Hello Everyone:
It's a bit of a gloomy Tuesday here in Los Angeles. In other words, typical "June gloom" weather. Life is moving ahead and I'm trying to network a bit. I have these really cool business cards so I can give them out when I meet people. I think the increase in page view traffic is bolstering my confidence, SO KEEP READING. It makes me happy to know that someone is reading what I write and hopefully relating to what I have to say. In turn, I feel better about myself and more confident about taking ownership of my work.
What is the origin of all this self-doubt? As a child, I was always being held up for comparison. Who got the better marks in school, in the academically enriched programs, involved in extracurricular, et cetera. This stuff is lethal to a child. It continued all the way through university. In the previous long-term relationship I was involved in, I person was always telling me I was useless, unattractive, sabotaging my effort to make a living or obtain an education. Over time, I internalized all these messages. I tend to be wary of any praise or attention directed my way, even when it's warranted. I prefer to hid in the shadows, behind a computer screen, tuned out to the rest of the world. About the only salvation I found was writing down my thoughts. I guess that's better than drinking and using.
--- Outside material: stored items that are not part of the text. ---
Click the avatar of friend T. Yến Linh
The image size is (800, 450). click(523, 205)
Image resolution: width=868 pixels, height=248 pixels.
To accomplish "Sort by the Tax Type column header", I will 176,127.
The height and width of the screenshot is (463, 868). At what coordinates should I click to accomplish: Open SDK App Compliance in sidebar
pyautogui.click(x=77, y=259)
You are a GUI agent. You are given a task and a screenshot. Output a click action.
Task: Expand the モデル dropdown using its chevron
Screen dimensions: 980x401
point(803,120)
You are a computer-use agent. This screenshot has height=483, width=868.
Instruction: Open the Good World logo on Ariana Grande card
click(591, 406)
In the past I've had persist self-doubts about my work. I've never felt that it was good enough or worth reading. I suppose that's symptomatic of all creative people or "Type A" personalities. Now there's a lethal combination, creative people and "Type A" personalities. This creep self-doubt has permeated into all aspects of my life including searching for suitable employment. Even if I were perfectly suited for a particular job, I've always felt that I wasn't good enough and my employer would quickly get rid of me. I've actually learned to expect rejection. How crazy is that. This self-doubt has also crept into my personal life. I never felt comfortable in relationships because I've always thought that once the person realizes who and what I am, they'll dump me. So I've never fully committed to any relationship. I tend to look at personal relationships as fleeting things. What's changed in that regard is that I have a person in my life that I can feel truly authentic around. He's already seen the good, the bad, and still loves me.
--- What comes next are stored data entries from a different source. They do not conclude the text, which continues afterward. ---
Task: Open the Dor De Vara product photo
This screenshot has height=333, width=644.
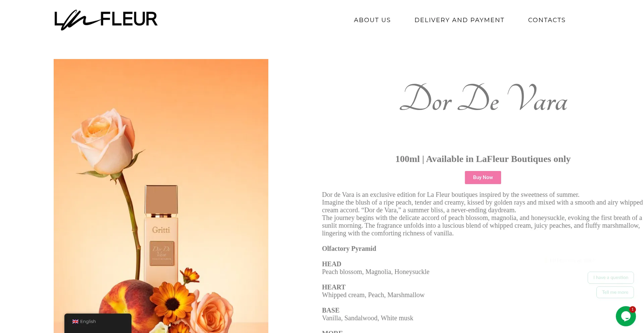Action: (161, 196)
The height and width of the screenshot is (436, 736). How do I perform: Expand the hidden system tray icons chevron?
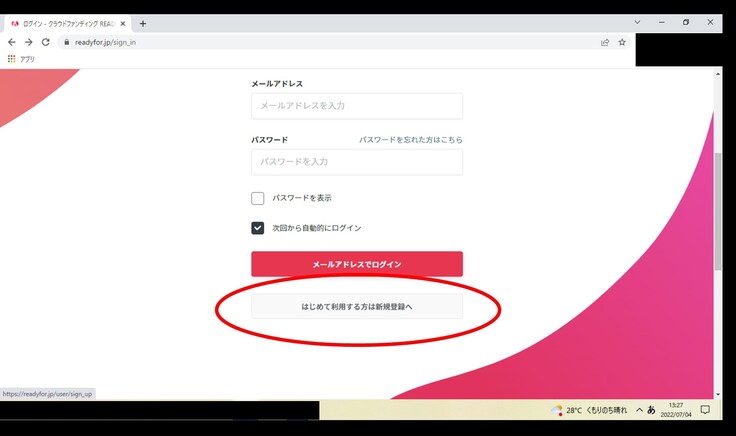pos(638,410)
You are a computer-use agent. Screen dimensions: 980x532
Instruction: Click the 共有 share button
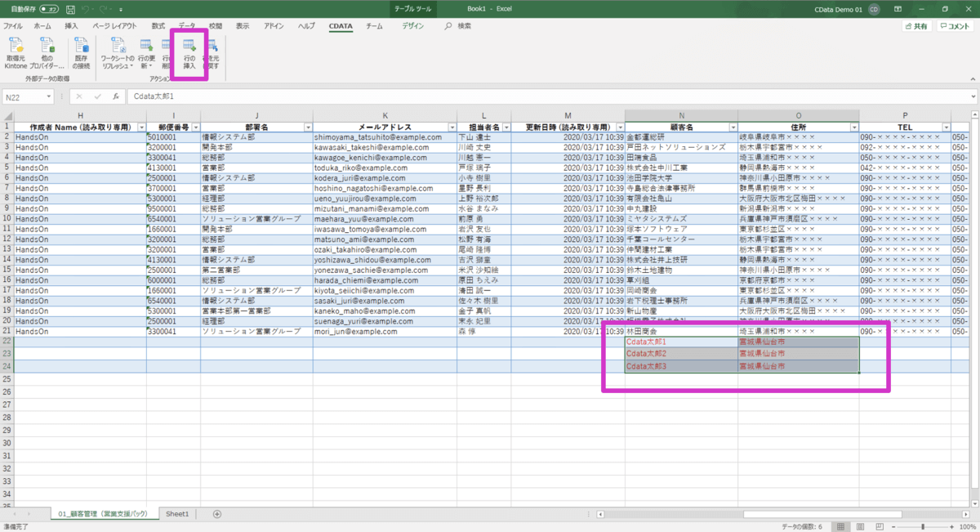click(916, 26)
I find it interesting how I've managed to wrap my whole identity around my ability to write and research. I think without those abilities I'd be totally lost. In fact there was a time following my undergraduate career when I didn't write because I figured I had enough of that in school. Once I got started again in grad school, It took a while to shake off the rust, I didn't stop. The thesis writing process was extremely difficult physically and emotionally. The self-doubt raged in full force. Now that it's over and I'm writing for myself, I feel more confident and better about my work. What does this all mean?
It reminds me of something I read several months ago. The person who inspired all this wrote that he had to leave the bubble of his previous life, go out, write, play, perform music for himself to find out if he could do that. He said that the experience of doing things like playing to small audiences and writing his own music showed that he could do it. So when he went back to his former life, he was able to fully contribute and take ownership for it. I suppose that too is happening here. It's all a process.